楸の送ってきてくれた住所をマップのアプリに入れて、最寄駅から早足で向かう。
電車に乗っている間に少しだけ落ち着いた。歩いて15分。時間はお昼過ぎ、一番暖かな時間帯だった。
ボールを持って駆けていく子どもたち。マップを見れば近くに大きめの公園があるようで、きっとその子たちはそこで遊ぶんだろう。

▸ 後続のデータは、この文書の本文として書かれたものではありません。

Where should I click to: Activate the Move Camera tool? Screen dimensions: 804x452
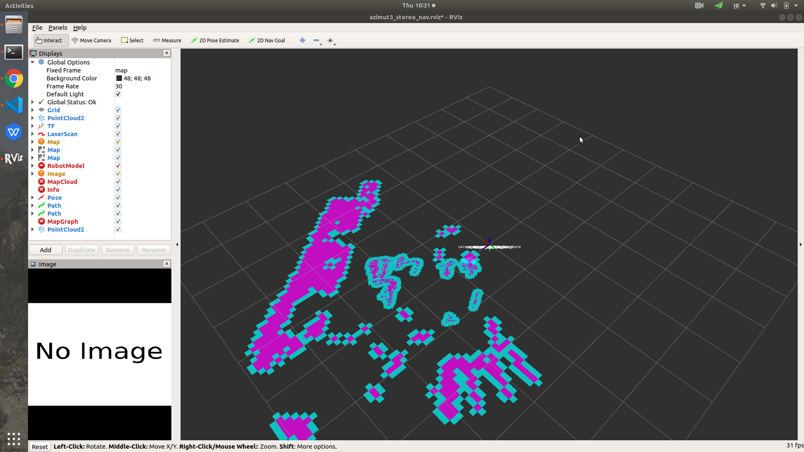pos(91,40)
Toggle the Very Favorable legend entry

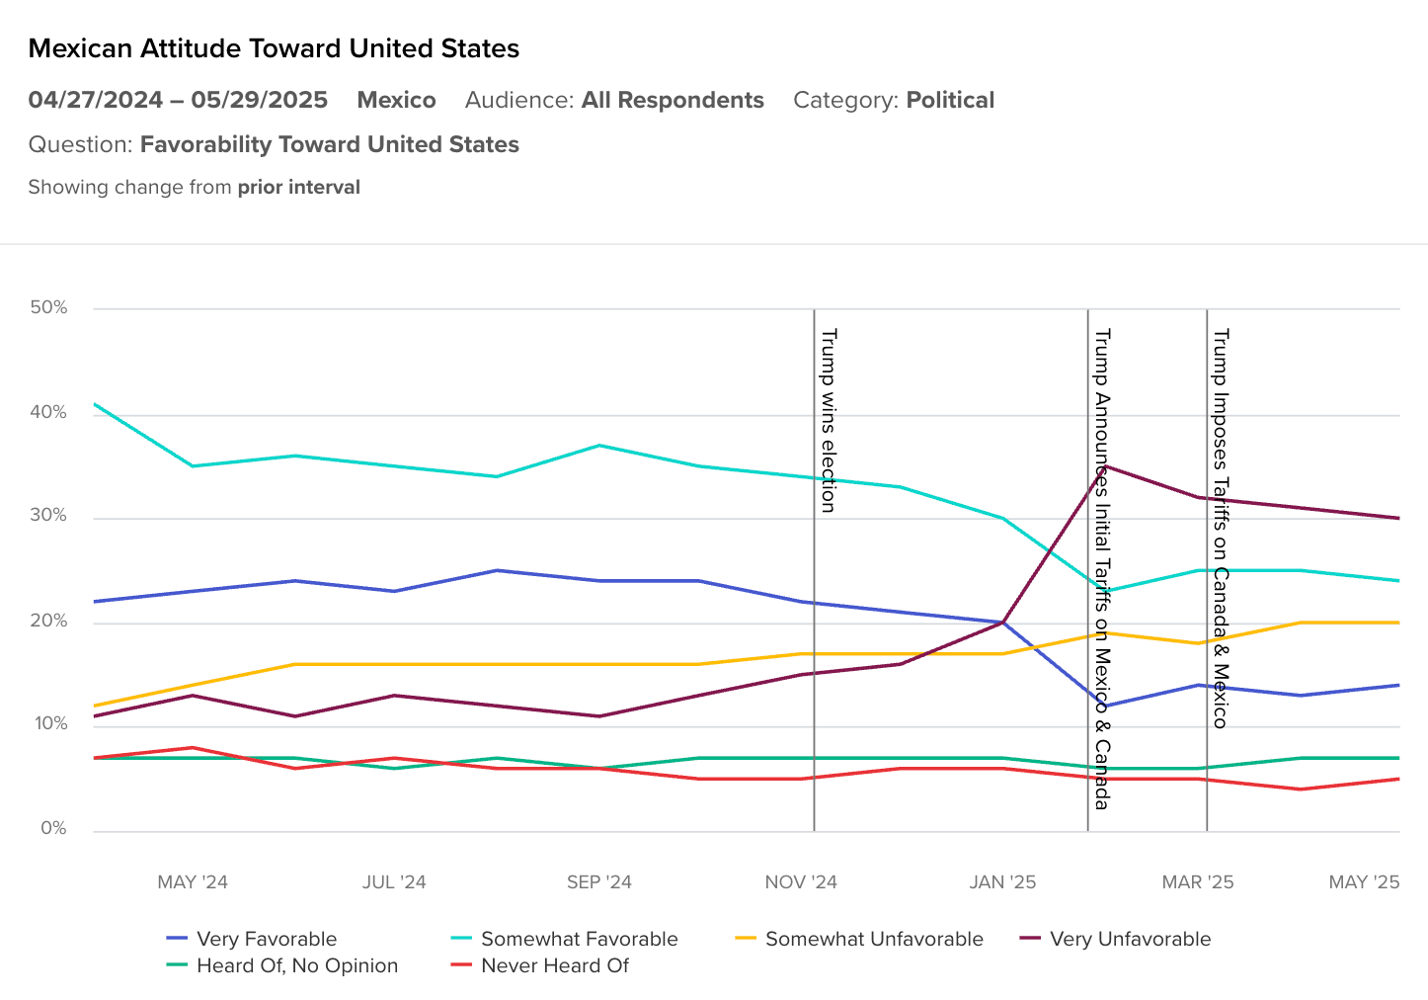267,939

ふと、その公園の口コミが目に入った。桜が綺麗な公園らしい。
桜か。セナと一緒に観に行こうと約束していたのを思い出して、少しだけ遠回りしてそこを覗いてから行くことにした。はしゃぐ少年たちの後ろをついていく。少しだけ歩いたら、突然景色が開けた。
「……わ」
思ったよりも綺麗な景色が広がっていて、思わず気持ちが溢れる。
まだ、何もわからない。セナが何で死んでしまうのか。彼女が何を考えているのか。
それでも、僕は思うんだ。
“お花見しようよ”
セナに会えたら、ちゃんと話せたら、帰りに一緒に桜を見よう。
どくん、どくん、と鼓動が鳴っている。心の位置をはっきりと理解する。
ぎゅっと奥歯を噛み締めて、もう一度桜の木を見上げる。さわさわと春風が花びらを連れていく。その風花のような欠片を目で追った。
その先に。
「……あ?」
ピンク色の、ゴムボール。
あれは、さっき、どこかで。
「あー! 届かない!」
ボールをキャッチしようと公園から飛び出していく、少年。
その時、僕は、何も考えていなかった。
ただ、勝手に、身体が動いていた。
「——危ない!!」
誰かの叫び声がした。ブレーキの甲高い音がした。
何か柔らかいものがぶつかった感覚、僕と少年が地面に吹き飛ばされて、直後、重たい音が鳴った。